According to Ms. Mai, the clear bright spot of Ho Chi Minh City's economy in April was the total budget revenue of more than VND202,000 billion, domestic revenue of VND160,976 billion, the rest was revenue from import-export activities reaching VND41,214 billion.
Ms. Mai commented that this growth rate reflects the remarkable recovery of the city's industry after global fluctuations.
However, according to Dr. Truong Minh Huy Vu, the increase in industry needs to be viewed with caution.
Mr. Vu explained that the export increase in April was largely due to the "time" factor when the US temporarily postponed the imposition of tariffs within 90 days, causing businesses to take advantage of boosting exports to this market.
We cannot use April data to conclude that industry has recovered sustainably, Dr. Vu emphasized.
In addition, import activities show signs of stagnation in many markets, especially China, due to new orders not yet expanding, along with the impact of market restructuring and exchange rate fluctuations between USD and yuan under the pressure of competition between the US and China.
Along with budget revenue, total retail sales of goods and consumer service revenue is estimated at VND 128,886 billion, up 37.6% over the same period.
According to Mr. Truong Minh Huy Vu, the successful organization of the 50th Anniversary of the Liberation of the South, National Reunification Day and the United Nations Propaganda Festival (Vesak) 2025 has attracted a large number of domestic and foreign tourists to Ho Chi Minh City.

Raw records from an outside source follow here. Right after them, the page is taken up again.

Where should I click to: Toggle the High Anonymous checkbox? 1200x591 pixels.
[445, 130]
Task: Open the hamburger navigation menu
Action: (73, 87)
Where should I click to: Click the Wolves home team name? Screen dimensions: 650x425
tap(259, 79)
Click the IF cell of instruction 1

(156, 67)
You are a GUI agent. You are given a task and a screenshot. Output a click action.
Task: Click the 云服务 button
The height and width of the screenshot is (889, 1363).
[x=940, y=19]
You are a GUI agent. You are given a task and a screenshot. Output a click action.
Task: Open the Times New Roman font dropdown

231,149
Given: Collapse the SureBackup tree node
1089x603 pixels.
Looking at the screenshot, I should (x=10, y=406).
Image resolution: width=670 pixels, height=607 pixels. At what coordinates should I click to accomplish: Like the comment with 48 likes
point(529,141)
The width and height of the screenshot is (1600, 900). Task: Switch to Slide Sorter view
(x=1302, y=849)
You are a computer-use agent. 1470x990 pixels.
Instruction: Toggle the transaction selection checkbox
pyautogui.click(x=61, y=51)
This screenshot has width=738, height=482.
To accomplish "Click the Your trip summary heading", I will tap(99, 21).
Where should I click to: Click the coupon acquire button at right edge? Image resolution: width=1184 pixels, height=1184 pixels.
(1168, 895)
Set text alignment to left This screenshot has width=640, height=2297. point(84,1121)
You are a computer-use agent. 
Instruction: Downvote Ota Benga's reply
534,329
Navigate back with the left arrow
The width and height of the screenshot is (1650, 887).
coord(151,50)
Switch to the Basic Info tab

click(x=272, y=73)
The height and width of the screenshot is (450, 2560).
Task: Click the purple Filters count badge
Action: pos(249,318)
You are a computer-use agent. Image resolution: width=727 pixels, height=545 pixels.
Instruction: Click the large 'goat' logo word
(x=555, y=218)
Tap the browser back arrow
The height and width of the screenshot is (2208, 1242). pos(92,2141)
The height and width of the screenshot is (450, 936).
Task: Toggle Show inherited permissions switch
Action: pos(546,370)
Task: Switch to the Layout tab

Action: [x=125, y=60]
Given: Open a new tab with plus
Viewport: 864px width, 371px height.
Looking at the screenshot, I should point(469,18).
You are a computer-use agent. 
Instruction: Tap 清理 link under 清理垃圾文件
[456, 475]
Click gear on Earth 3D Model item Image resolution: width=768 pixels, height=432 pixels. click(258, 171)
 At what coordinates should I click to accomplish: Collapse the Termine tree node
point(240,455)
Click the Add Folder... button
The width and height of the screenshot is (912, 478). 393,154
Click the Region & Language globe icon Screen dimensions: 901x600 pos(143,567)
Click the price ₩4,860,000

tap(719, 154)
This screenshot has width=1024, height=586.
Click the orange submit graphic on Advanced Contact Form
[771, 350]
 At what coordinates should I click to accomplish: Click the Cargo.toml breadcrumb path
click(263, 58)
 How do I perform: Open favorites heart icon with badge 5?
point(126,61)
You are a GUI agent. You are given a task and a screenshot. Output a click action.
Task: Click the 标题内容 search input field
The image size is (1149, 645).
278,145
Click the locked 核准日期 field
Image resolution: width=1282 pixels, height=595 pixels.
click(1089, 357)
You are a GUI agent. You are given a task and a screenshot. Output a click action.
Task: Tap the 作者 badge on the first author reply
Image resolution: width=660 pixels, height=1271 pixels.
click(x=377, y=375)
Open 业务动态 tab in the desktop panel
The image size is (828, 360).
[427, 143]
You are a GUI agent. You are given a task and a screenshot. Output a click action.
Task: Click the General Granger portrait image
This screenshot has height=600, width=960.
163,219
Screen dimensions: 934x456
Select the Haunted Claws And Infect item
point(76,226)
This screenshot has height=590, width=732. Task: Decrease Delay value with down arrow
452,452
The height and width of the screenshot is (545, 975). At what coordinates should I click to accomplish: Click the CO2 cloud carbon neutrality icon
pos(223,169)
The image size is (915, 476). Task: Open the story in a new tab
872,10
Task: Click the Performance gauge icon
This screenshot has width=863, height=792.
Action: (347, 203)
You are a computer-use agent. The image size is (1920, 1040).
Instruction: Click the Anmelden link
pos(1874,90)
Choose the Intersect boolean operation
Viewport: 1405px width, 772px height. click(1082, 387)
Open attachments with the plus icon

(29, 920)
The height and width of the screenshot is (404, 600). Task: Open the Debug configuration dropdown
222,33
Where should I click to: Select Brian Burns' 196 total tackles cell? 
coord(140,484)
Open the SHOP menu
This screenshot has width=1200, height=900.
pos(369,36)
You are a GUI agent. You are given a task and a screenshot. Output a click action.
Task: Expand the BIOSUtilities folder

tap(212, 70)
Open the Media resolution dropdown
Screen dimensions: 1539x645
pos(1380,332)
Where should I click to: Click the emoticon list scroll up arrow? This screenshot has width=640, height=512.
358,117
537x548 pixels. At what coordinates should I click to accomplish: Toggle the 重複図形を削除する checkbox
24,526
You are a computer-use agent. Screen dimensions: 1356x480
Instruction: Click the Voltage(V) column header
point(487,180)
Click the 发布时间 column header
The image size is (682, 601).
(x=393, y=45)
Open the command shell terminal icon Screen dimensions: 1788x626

Major events are not only organized safely and on a large scale but also effectively linked with trade, culture and consumer stimulus programs. This is a "launching pad" for city services in the short and medium term.
From the above practice, Mr. Vu suggested that the city should quickly upgrade its service, cultural and tourism infrastructure - both in terms of facilities and human resources - to better meet the need to welcome a large number of visitors at the same time in the future.